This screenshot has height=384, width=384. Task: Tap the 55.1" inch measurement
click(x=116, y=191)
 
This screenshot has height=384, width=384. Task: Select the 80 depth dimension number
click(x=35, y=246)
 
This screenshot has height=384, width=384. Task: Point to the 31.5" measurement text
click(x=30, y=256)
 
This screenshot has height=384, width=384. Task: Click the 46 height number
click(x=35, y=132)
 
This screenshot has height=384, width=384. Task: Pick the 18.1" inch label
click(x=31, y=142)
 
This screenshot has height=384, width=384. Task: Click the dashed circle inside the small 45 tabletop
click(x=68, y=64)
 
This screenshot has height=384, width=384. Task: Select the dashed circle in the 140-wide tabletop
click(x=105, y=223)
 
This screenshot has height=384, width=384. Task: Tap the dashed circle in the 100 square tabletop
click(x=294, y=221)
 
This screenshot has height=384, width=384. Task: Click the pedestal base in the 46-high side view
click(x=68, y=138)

...

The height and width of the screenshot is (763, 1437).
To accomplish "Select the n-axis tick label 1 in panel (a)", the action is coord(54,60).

__Written request__: Begin at the line containing "This screenshot has height=384, width=384. Task: Click the 46" and stop after the line containing "click(x=68, y=138)". Write out those records again with their requests, offsetting every coordinate in the answers by -127.

__Exercise solution__:
This screenshot has height=384, width=384. Task: Click the 46 height number
click(x=-92, y=5)
 
This screenshot has height=384, width=384. Task: Pick the 18.1" inch label
click(x=-96, y=15)
 
This screenshot has height=384, width=384. Task: Click the dashed circle inside the small 45 tabletop
click(x=-59, y=-63)
 
This screenshot has height=384, width=384. Task: Select the dashed circle in the 140-wide tabletop
click(x=-22, y=96)
 
This screenshot has height=384, width=384. Task: Tap the dashed circle in the 100 square tabletop
click(x=167, y=94)
 
This screenshot has height=384, width=384. Task: Click the pedestal base in the 46-high side view
click(x=-59, y=11)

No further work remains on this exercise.